Ignorierter Völkermord: Genozid an Rom:nja in Belarus 1941 – 1944

Der Genozid der deutschen Besatzer an Rom:nja ist weder im kollektiven Gedächtnis der belarussischen noch der deutschen Bevölkerung verankert. Dabei war die Ermordung von Rom:nja ein elementarer Bestandteil des deutschen Vernichtungskriegs im Osten. Im Rahmen einer deutsch-belarussischen Kooperation wurden Zeitzeug:innen interviewt und Orte von Massenerschießungen besucht. Die Ausstellung präsentiert die Ergebnisse dieses Projektes. Sie spiegelt die Erinnerung der Zeitzeug:innen an die Verbrechen, die ihnen von den deutschen Besatzern angetan wurden, und enthält historische Überblickstexte zum Ablauf des Völkermords, seiner Aufarbeitung und zum Thema Antiziganismus.
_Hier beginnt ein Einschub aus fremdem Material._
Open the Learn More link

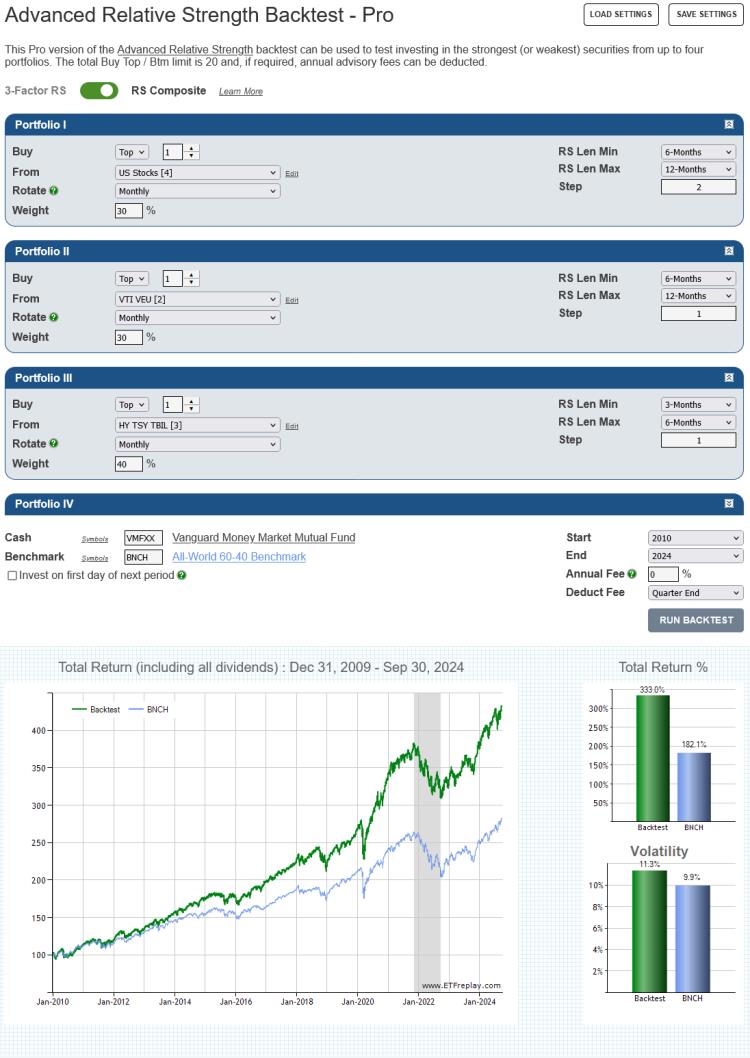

Thematisiert werden dabei Überlebens_strategien und Widerstand, Reaktionen der Mehrheitsbevölkerung und Erinnerungspolitik. Die Projektpartner - die Belarussische Roma:nja Diaspora und das Berliner Bildungswerk für Friedensarbeit – wollen damit einen Beitrag zur Erinnerung an die deutschen Verbrechen an Rom:nja in Belarus leisten.